In the late C12 aisles were added only to the eastern part of the nave as the walls of the western part were presumably too thick to be pierced.  Three lancets including the east one remain in the north aisle, but the south one was rebuilt later (see below).  The two-bay south arcade has broad, unchamfered heads, a round pier with a square capital and chamfered responds with trefoiled stops and plain abaci.  The pier and responds of the north arcade are similar, but the heads are later (see below).  A slightly narrower eastern arch allows room for the entrance to the rood-stair, an arrangement which appears contemporary, as the respond looks unaltered.  If this is so, this is an early example of a rood-loft.  The slightly chamfered chancel arch is similar with broad and relatively low proportions, though the bases of the responds are higher.  Despite the presence of earlier masonry in the western part of the chancel, its pointed head is again late C12 at the earliest.  Indeed, the paintings in a plain pointed recess to its south, of a kind used for a nave altar, are dated to 1200 at the earliest (see below), yet the chancel arch cuts into them, suggesting the arch is later still or may have been widened (BE(W) ibid).  Godfrey posits a triple arch (2 p6), but these were never common and virtually unheard of by this date.  In any case, the recess on which he based his argument was surely never an arch and there is no sign of a matching north one.  The sequence of construction is hard to follow, but conceivably the chancel arch was altered with the north arcade in the late C13 (see also below).

The floor of the long chancel is a step below the nave, presumably because of the slope of the mound.  Except the herringbone outside, there is nothing earlier than the C13.  There are three tall lancets each side, the westernmost ones with lower sills, and three stepped east ones; the centre one is wider and taller and the rere-arches are roll-moulded, with a string-course linking the sills.  A north doorway has a continuous roll-moulding.

In the later C13 a thin tower was inserted awkwardly in the south west angle of the putative tower-nave, partly blocking the south window inside.  Presumably there was insufficient room for a west tower in the conventional position, but it is odd, unless there were major structural problems of which there is no sign, that this should have been placed within the C11 west structure, itself probably intended as a tower, unless this had remained unfinished.  The C13 tower, little higher than the nave, has a tall broach spire, small lancets, including a pair to the north, and a plain pointed doorway instead of a tower arch.  The low clerestory, with more plain lancets, including two in the east gable, is probably of the same date.  The braced crownposts of the roof, though embellished in the C19, look C13.  New heads were placed on the north arcade, with one chamfered and one hollow-chamfered order, growing out of upward extensions of the pier and responds.  The chancel arch was possibly also altered (see above), though as nothing is obviously of the period, the builders would have had to re-use existing work.

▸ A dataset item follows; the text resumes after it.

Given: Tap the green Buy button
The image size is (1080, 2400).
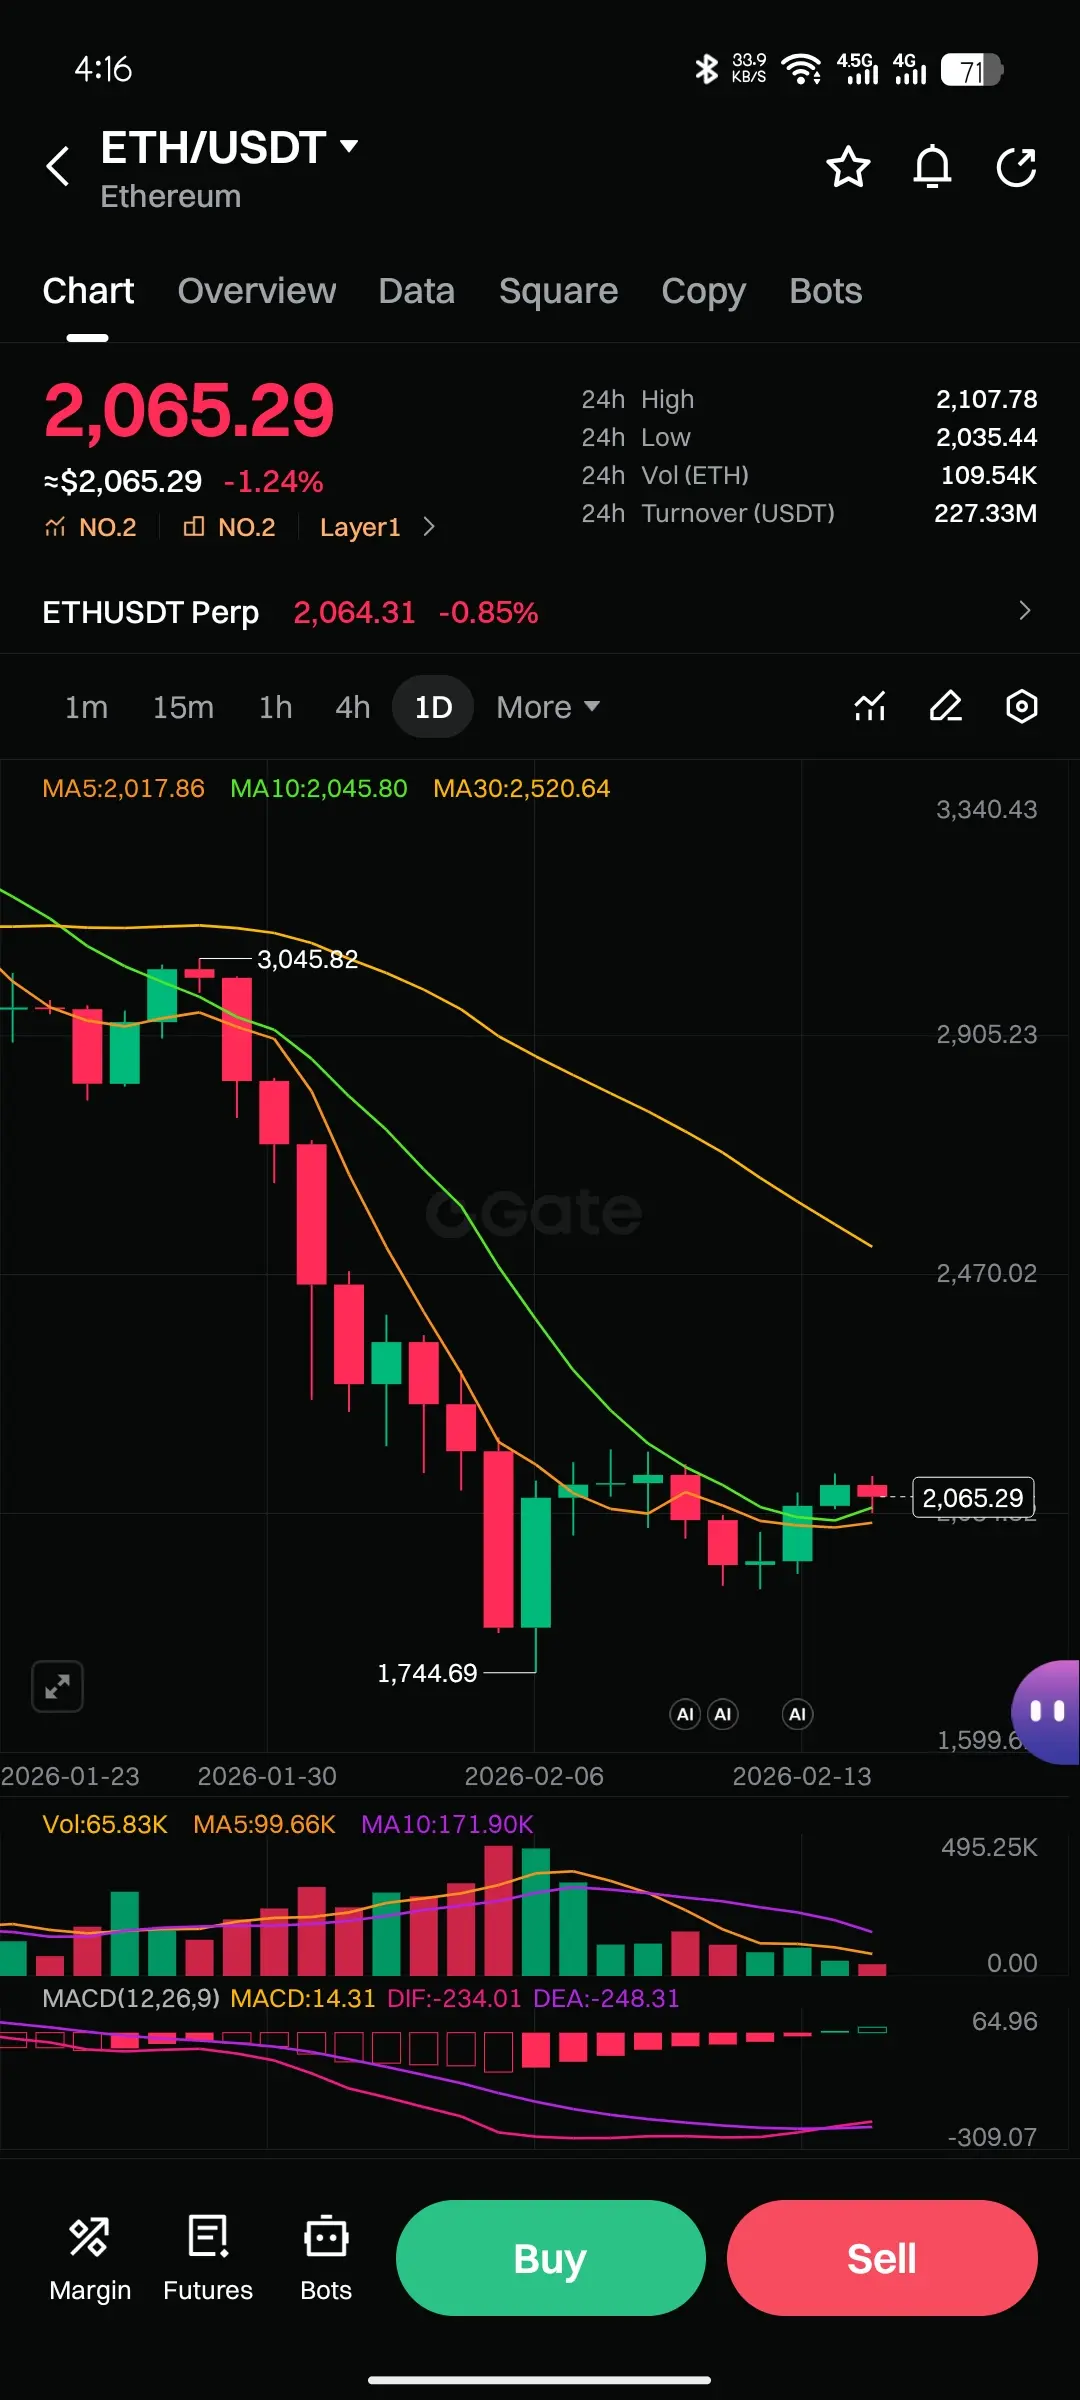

By c1300 the church had reached its present dimensions, except for the south aisle, which was rebuilt wider soon after this work at the latest.  Its big three-light east window with intersecting tracery and a hollow-chamfered rere-arch look early C14.  C15 porches were added both sides of the western nave in front of the original doorways.  The timber north one, though repaired, has traceried open sides and bargeboards.  The stone south porch, with a double-chamfered arch and a cinquefoiled west opening, continues the line of the aisle, though structurally distinct.

After the Reformation, buttresses were added, suggesting problems with foundations.  The Sharpe Collection drawing (1805) shows them at the south east corner of the chancel and against the north aisle (both gone) and as late as 1838 the extant brick west buttresses (2 p8) were built.  Adelaide Tracy (II p32) (1849) shows two dormers for a gallery in the south aisle and in 1853 lightning destroyed the upper part of the spire (BN 3 p495).   E Christian restored the church in 1867-68 (B 25 (6 April 1867) p ii).  Often he worked for the Ecclesiastical Commissioners only on the chancels that were their responsibility, but the accounts for the restoration (WSRO Par 210/9/3) confirm that he did everything.  An attribution to W Butterfield (Jessup p269, repeated in EH and BE p 380) was questioned on stylistic grounds by Paul Thompson (p452) and in the light of the above may be discounted.  Christian replaced the roofs except in the nave, to which he added castellated wallplates.  He retained the Horsham slab roofs, some of the finest in Sussex, and added gabled windows in both aisles; the south one was largely refaced.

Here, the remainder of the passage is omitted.